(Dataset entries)
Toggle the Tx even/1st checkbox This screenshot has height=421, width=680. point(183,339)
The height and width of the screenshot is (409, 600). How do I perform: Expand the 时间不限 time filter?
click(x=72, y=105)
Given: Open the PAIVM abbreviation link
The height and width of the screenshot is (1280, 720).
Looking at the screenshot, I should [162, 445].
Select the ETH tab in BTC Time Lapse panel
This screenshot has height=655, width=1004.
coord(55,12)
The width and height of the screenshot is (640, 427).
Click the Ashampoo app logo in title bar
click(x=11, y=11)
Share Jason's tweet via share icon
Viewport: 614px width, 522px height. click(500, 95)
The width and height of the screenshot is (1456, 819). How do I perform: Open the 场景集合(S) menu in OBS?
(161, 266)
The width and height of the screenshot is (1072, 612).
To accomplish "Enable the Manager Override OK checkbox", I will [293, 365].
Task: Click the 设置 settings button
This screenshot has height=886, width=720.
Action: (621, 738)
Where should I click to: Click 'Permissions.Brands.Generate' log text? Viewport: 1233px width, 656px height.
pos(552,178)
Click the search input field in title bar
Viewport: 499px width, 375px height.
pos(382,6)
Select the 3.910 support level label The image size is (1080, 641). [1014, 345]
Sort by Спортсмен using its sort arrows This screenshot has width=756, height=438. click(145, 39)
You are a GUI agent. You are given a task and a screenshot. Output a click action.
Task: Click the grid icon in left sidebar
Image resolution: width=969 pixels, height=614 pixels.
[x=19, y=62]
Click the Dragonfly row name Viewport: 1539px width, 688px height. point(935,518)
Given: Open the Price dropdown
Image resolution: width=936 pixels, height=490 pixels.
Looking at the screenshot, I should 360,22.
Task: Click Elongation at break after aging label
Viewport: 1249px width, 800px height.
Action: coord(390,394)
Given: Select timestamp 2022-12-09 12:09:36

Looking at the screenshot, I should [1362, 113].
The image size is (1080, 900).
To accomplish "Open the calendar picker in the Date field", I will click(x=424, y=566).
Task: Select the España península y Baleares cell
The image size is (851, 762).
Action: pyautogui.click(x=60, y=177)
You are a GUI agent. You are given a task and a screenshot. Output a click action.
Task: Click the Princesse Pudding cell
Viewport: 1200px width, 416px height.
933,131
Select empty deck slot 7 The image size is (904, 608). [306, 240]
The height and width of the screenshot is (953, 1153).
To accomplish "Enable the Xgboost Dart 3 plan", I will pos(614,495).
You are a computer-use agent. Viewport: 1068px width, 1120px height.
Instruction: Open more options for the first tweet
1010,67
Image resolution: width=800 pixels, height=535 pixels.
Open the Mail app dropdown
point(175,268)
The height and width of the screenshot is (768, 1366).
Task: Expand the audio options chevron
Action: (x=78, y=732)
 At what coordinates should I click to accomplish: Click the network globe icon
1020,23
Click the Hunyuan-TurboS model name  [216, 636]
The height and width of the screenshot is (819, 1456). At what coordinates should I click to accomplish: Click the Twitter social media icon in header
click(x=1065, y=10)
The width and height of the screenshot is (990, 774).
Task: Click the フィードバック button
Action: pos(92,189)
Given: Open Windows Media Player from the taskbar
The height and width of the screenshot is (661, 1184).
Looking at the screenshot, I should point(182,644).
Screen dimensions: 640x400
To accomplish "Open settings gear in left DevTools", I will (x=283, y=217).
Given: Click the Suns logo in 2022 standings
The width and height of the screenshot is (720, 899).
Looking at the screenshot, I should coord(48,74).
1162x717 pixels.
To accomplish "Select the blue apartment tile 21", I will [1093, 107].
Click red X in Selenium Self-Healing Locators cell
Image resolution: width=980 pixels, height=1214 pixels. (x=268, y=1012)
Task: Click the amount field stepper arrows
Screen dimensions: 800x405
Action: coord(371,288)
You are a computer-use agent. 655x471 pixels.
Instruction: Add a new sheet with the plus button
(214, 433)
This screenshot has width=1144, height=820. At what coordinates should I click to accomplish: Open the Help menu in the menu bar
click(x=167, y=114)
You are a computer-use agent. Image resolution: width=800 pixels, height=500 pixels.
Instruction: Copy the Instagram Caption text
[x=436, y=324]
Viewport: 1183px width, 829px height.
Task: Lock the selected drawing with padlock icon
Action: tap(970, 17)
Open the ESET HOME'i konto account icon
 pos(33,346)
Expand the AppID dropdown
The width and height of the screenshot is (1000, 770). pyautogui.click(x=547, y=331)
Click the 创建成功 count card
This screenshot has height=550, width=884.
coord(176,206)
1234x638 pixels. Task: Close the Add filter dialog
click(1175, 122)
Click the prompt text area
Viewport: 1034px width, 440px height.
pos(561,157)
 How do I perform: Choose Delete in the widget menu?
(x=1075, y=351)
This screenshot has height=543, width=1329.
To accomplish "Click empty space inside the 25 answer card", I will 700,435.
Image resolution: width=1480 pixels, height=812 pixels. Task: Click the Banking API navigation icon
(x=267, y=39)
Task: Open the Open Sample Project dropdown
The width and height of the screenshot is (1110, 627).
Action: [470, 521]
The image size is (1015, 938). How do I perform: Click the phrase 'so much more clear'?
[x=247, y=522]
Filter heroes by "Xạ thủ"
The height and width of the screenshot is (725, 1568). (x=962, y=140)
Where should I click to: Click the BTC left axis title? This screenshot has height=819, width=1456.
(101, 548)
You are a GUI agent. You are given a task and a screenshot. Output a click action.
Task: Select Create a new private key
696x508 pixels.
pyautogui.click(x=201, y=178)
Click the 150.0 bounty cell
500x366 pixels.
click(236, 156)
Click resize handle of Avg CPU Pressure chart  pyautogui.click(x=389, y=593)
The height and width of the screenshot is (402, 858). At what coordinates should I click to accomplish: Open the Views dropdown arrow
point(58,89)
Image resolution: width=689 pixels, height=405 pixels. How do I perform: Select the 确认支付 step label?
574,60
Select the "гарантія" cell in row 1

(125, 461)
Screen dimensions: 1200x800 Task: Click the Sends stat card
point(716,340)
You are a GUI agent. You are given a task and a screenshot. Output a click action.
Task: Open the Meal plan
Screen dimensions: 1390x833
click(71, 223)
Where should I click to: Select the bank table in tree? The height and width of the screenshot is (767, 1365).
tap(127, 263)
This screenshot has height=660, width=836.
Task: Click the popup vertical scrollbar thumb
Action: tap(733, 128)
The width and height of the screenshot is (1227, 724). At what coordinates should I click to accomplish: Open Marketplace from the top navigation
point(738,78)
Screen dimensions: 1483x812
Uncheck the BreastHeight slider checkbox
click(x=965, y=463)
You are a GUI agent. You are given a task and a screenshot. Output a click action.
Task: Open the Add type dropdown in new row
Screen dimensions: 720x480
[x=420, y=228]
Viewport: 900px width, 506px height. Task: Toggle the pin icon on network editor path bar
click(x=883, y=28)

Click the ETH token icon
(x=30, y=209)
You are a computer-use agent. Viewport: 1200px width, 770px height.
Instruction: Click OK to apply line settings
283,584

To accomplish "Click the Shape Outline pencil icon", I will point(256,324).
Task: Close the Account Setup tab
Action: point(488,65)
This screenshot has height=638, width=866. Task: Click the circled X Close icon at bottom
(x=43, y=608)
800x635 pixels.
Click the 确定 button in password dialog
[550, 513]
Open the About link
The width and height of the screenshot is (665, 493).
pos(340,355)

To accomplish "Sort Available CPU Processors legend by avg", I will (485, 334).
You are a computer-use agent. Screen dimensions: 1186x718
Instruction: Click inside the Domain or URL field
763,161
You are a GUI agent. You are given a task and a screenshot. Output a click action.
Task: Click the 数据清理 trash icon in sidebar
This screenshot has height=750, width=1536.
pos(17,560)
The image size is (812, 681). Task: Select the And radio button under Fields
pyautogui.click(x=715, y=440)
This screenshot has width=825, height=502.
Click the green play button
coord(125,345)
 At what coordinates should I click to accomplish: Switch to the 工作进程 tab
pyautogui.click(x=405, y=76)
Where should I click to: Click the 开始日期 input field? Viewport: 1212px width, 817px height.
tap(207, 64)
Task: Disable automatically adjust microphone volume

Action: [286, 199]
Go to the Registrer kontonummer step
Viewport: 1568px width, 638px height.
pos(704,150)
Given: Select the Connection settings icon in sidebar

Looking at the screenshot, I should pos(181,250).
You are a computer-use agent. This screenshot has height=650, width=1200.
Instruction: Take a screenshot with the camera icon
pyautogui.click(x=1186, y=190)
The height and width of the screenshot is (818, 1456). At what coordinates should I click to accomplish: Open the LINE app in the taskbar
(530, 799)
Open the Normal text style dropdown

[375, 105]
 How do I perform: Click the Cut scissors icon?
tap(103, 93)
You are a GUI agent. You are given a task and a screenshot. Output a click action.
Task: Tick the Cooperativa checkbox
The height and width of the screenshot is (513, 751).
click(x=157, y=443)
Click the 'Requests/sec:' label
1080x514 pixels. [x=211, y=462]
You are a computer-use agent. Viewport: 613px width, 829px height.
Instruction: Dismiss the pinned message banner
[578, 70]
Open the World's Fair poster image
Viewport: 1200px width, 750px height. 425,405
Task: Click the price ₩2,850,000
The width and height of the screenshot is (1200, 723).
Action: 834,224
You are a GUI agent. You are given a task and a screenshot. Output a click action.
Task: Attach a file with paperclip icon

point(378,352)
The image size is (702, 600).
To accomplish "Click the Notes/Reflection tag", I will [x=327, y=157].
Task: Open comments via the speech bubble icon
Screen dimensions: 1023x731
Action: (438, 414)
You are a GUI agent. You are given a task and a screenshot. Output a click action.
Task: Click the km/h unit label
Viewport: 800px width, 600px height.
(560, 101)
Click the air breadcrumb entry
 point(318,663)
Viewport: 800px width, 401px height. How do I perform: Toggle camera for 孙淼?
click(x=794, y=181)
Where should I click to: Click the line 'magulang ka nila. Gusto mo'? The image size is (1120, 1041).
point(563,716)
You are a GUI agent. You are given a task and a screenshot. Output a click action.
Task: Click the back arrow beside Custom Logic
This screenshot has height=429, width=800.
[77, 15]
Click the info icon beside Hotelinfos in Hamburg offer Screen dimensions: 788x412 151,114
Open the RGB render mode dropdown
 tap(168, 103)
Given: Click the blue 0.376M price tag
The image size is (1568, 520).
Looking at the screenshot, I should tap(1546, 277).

(Assignment) Starting at the first line of the records above, please copy each line exactly until you reach the line containing "The width and height of the screenshot is (640, 427).". Include that line and stop there.

(Result)
Toggle the Tx even/1st checkbox This screenshot has height=421, width=680. point(183,339)
The height and width of the screenshot is (409, 600). How do I perform: Expand the 时间不限 time filter?
click(x=72, y=105)
Given: Open the PAIVM abbreviation link
The height and width of the screenshot is (1280, 720).
Looking at the screenshot, I should [162, 445].
Select the ETH tab in BTC Time Lapse panel
This screenshot has height=655, width=1004.
coord(55,12)
The width and height of the screenshot is (640, 427).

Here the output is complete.